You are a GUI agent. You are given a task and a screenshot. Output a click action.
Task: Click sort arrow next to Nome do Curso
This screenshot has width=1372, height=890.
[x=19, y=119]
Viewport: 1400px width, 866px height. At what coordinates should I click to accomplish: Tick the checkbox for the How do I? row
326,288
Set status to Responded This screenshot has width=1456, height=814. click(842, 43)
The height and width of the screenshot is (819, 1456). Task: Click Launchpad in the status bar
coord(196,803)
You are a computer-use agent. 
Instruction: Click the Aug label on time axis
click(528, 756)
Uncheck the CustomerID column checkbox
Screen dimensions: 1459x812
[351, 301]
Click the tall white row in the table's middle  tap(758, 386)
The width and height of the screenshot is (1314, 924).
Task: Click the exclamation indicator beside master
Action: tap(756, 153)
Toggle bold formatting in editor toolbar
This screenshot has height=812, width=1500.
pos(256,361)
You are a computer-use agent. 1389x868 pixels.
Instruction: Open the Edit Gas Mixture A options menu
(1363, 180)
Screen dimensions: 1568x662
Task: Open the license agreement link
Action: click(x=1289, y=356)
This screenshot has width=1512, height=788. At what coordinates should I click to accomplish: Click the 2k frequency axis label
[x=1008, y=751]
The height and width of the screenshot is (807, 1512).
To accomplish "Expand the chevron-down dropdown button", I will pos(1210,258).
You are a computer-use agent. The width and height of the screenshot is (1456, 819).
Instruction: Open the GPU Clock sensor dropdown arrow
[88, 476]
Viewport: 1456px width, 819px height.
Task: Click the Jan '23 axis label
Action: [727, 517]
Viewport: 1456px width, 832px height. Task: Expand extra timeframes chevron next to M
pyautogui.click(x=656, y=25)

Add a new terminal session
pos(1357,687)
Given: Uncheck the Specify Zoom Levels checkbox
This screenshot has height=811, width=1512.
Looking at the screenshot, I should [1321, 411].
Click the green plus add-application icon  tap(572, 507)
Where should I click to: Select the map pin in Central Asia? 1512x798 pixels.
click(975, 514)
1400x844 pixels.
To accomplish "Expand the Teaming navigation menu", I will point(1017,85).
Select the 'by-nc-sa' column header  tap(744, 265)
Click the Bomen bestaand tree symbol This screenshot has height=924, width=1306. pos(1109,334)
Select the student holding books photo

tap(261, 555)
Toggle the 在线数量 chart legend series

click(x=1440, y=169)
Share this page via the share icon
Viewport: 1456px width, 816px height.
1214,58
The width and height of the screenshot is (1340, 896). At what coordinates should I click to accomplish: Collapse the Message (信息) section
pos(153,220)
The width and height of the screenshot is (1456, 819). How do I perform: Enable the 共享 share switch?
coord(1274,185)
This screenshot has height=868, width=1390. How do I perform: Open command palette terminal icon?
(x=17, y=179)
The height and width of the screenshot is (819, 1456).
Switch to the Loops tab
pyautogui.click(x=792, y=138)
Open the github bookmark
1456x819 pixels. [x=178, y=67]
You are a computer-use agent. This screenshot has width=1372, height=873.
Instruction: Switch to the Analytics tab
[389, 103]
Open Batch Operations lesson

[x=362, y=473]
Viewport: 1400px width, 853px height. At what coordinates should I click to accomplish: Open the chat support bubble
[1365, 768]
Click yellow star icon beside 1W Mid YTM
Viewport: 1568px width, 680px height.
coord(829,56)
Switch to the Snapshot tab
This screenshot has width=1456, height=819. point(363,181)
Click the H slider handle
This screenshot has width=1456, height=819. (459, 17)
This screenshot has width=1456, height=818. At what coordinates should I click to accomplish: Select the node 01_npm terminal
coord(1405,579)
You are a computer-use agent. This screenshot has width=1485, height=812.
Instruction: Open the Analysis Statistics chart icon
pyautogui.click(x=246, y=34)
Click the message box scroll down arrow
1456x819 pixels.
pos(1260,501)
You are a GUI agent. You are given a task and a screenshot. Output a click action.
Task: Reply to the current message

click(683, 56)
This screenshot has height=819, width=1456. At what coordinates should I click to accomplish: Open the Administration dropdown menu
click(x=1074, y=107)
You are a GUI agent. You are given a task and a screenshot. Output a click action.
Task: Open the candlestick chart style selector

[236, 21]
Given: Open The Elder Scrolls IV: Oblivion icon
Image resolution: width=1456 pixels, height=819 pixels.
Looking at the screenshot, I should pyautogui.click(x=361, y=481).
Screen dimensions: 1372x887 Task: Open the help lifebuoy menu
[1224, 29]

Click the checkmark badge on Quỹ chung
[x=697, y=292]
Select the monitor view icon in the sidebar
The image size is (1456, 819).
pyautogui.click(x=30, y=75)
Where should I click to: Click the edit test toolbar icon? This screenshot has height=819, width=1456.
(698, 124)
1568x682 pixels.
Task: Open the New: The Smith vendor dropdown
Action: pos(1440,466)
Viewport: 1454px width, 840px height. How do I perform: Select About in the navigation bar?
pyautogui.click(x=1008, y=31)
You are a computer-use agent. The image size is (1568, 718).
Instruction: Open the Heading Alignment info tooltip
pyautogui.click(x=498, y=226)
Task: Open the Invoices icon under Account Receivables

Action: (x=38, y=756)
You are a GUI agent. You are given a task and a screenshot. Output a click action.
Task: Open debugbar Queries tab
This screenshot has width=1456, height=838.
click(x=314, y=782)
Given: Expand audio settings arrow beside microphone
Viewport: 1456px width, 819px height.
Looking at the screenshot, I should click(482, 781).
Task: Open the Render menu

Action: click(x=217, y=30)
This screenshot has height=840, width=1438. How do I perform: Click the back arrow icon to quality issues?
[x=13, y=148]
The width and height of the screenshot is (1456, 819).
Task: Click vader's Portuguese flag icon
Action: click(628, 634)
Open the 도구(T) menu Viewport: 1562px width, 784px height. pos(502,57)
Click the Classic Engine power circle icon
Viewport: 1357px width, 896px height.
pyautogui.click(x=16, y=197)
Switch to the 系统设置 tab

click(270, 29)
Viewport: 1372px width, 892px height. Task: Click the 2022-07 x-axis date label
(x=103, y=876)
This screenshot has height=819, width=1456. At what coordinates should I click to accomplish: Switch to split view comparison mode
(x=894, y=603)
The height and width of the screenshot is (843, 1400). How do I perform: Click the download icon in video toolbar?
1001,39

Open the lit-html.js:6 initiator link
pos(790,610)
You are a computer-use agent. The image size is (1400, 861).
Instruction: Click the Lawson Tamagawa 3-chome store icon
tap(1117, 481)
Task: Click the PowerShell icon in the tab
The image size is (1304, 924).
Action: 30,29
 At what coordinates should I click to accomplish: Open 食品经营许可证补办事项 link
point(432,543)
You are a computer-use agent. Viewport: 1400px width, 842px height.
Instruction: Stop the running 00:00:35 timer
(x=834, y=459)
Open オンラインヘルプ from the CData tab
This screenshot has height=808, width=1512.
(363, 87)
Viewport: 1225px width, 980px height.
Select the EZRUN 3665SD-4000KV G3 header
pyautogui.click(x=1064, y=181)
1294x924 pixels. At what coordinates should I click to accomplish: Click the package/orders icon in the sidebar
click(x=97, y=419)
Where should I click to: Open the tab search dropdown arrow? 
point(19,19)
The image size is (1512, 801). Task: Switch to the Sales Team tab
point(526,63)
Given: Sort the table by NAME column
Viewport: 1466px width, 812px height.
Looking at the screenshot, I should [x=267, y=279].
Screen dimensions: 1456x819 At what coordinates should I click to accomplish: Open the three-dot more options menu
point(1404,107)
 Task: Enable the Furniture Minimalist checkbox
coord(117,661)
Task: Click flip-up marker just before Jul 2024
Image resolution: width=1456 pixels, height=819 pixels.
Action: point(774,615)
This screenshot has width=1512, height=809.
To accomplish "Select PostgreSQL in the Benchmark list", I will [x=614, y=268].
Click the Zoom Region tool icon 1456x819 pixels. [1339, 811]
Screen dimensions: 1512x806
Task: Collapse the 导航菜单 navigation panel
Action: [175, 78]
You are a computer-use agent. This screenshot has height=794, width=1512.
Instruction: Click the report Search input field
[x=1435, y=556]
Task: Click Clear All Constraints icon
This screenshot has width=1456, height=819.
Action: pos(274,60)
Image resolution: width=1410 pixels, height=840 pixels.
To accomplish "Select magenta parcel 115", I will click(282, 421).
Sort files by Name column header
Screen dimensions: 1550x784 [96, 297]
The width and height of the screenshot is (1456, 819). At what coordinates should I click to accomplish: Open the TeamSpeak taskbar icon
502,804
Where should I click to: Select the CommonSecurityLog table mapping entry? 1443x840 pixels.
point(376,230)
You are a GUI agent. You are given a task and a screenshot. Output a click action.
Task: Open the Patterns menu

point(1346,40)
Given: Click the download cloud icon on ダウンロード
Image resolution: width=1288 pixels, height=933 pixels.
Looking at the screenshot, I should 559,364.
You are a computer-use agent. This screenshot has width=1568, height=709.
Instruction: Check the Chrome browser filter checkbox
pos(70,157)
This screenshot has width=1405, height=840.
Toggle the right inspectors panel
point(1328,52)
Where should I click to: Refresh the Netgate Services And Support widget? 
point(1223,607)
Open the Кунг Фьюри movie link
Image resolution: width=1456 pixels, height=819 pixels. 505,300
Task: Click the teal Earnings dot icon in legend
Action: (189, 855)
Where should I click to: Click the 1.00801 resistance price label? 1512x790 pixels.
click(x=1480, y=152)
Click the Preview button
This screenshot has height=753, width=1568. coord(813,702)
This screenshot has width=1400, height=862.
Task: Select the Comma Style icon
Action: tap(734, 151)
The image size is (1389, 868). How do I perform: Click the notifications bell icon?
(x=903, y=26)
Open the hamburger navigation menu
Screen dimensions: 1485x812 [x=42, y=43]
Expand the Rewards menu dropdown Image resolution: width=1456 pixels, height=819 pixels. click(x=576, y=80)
☆ ☆ ☆ ☆ ☆ ☆ ☆
Look above for the line holding "Given: Uncheck the". Print it and every line after it, exactly, through the line holding "has width=1485, height=812.".

◆ **Your response**:
Given: Uncheck the Specify Zoom Levels checkbox
This screenshot has height=811, width=1512.
Looking at the screenshot, I should [1321, 411].
Click the green plus add-application icon  tap(572, 507)
Where should I click to: Select the map pin in Central Asia? 1512x798 pixels.
click(975, 514)
1400x844 pixels.
To accomplish "Expand the Teaming navigation menu", I will point(1017,85).
Select the 'by-nc-sa' column header  tap(744, 265)
Click the Bomen bestaand tree symbol This screenshot has height=924, width=1306. pos(1109,334)
Select the student holding books photo

tap(261, 555)
Toggle the 在线数量 chart legend series

click(x=1440, y=169)
Share this page via the share icon
Viewport: 1456px width, 816px height.
1214,58
The width and height of the screenshot is (1340, 896). At what coordinates should I click to accomplish: Collapse the Message (信息) section
pos(153,220)
The width and height of the screenshot is (1456, 819). How do I perform: Enable the 共享 share switch?
coord(1274,185)
This screenshot has height=868, width=1390. How do I perform: Open command palette terminal icon?
(x=17, y=179)
The height and width of the screenshot is (819, 1456).
Switch to the Loops tab
pyautogui.click(x=792, y=138)
Open the github bookmark
1456x819 pixels. [x=178, y=67]
You are a computer-use agent. This screenshot has width=1372, height=873.
Instruction: Switch to the Analytics tab
[389, 103]
Open Batch Operations lesson

[x=362, y=473]
Viewport: 1400px width, 853px height. At what coordinates should I click to accomplish: Open the chat support bubble
[1365, 768]
Click yellow star icon beside 1W Mid YTM
Viewport: 1568px width, 680px height.
coord(829,56)
Switch to the Snapshot tab
This screenshot has width=1456, height=819. point(363,181)
Click the H slider handle
This screenshot has width=1456, height=819. (459, 17)
This screenshot has width=1456, height=818. At what coordinates should I click to accomplish: Select the node 01_npm terminal
coord(1405,579)
You are a computer-use agent. This screenshot has width=1485, height=812.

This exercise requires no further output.